As Chuvas Vieram

Mensagem para o António do fim da história:

Saudades de ler um romance comercial com qualidade, a maioria dos quais nasceu na época de ouro, entre as décadas de 20 e 50, da imaginação de autores como Daphne du Maurier, Somerset Maugham ou Stefan Zweig. A avaliar pelas primeiras 23 páginas (são 481), não te vais desiludir quando chegares ao fim: a forma que um autor encontra para fechar um livro é determinante, mas tenho fé em como este te vai encher o coração, tal como agora tens (tenho?) consciência do privilégio de estares sintonizado com a obra, de teres acertado no momento para agarrar o livro e mergulhar nele, deixando que viaje pela tua alma.

António V. Dias

Caparide, 30 de Dezembro de 2019

 

Uma vez mais, foi o Saldanha Bento quem me aconselhou As Chuvas Vieram e cedo descobri, após iniciar a leitura, que os bocadinhos de tempo no Zêzere com o café da manhã antes de entrar para o escritório iriam ser um prazer, tal como as horas de almoço, em que dava por mim a fazer de propósito para sair sozinho e não encontrar gente conhecida.

Encontrei-o por cinco euros na Feira do Livro de Lisboa em 2015. Levei-o num fim-de-semana para a Marinha Grande, onde tencionava começar a empreitada. A quarta página encontrava-se “colada”. Fui à cozinha e com uma faca, abri e continuei a leitura. À porta da página oito, não consegui entrar: novamente colada. Desta vez, fui buscar a faca e abri a página na sala. Por curiosidade, resolvi percorrer o livro: de quatro em quatro páginas estavam coladas… e eram 481!

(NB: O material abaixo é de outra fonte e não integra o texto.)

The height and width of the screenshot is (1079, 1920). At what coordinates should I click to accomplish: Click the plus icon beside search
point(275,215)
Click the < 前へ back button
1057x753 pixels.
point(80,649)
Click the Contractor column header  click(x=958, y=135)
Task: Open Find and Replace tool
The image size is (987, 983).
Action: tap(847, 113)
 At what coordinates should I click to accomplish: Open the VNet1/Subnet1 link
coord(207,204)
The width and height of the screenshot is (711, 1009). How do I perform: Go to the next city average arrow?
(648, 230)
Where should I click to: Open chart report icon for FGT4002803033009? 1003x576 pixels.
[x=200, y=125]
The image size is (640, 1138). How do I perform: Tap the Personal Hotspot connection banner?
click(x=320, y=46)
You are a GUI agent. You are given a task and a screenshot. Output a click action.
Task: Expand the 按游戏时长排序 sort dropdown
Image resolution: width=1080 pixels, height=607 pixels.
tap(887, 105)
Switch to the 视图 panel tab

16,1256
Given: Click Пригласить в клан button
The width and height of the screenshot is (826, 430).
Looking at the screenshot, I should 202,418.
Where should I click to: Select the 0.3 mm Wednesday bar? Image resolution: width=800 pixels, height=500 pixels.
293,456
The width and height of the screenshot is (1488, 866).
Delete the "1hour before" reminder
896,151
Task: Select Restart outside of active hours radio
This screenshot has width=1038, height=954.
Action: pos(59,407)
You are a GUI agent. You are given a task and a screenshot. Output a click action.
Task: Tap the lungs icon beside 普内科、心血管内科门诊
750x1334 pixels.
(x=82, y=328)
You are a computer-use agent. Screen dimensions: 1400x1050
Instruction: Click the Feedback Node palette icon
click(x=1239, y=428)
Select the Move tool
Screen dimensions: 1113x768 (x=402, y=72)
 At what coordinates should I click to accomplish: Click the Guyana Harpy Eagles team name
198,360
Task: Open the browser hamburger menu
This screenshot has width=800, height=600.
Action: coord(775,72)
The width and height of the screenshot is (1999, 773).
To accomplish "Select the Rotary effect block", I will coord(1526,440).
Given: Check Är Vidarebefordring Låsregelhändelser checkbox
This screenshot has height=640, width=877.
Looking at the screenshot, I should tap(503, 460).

Não vale a pena repetir aqui os palavrões nem o pânico que se apoderou de mim ante um fim-de-semana pela frente sem um livro para começar… levei mais de uma hora a cortar as páginas, ficando a obra dos Livros do Brasil “esfarrapada”

Quanto ao livro, as cores da Índia durante a presença britânica, a evangelização, as monções, o hinduísmo e as castas, a vibrante cidade imaginada de Rachinpor, e uma abertura que só de a reler já me deixa saudades:

Era a hora predilecta de Ransome. Sentado à varanda, bebericando o seu whisky, contemplava os jactos do Sol, que douravam de um último incêndio os frondosos banianes, a casa cinzento-amarelada, as buganvílias escarlates, antes de mergulhar no horizonte e deixar a região nas trevas.

As chuvas vieram e o mundo de aparências esvai-se com a enxurrada; na fronteira da morte, caiem as máscaras, afastam-se as convenções, religiões, países, e os membros de uma pequena comunidade vêem-se forçados a agarrar a condição de humanos para sobreviver à impiedosa força da natureza. Então, despidos dos constrangimentos, emergem as paixões… a mesma força, a mesma natureza.

A razão, porém, porque mais o amava era por saber – coisa que nunca teria imaginado – que ele era tão infeliz como ela própria.